======== Material to process

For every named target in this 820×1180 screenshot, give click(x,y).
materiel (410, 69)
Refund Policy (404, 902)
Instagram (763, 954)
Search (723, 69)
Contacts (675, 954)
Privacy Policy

================

*Exercise:* What you should produce is an exact copy of the records above.

*Task output:*
For every named target in this 820×1180 screenshot, give click(x,y).
materiel (410, 69)
Refund Policy (404, 902)
Instagram (763, 954)
Search (723, 69)
Contacts (675, 954)
Privacy Policy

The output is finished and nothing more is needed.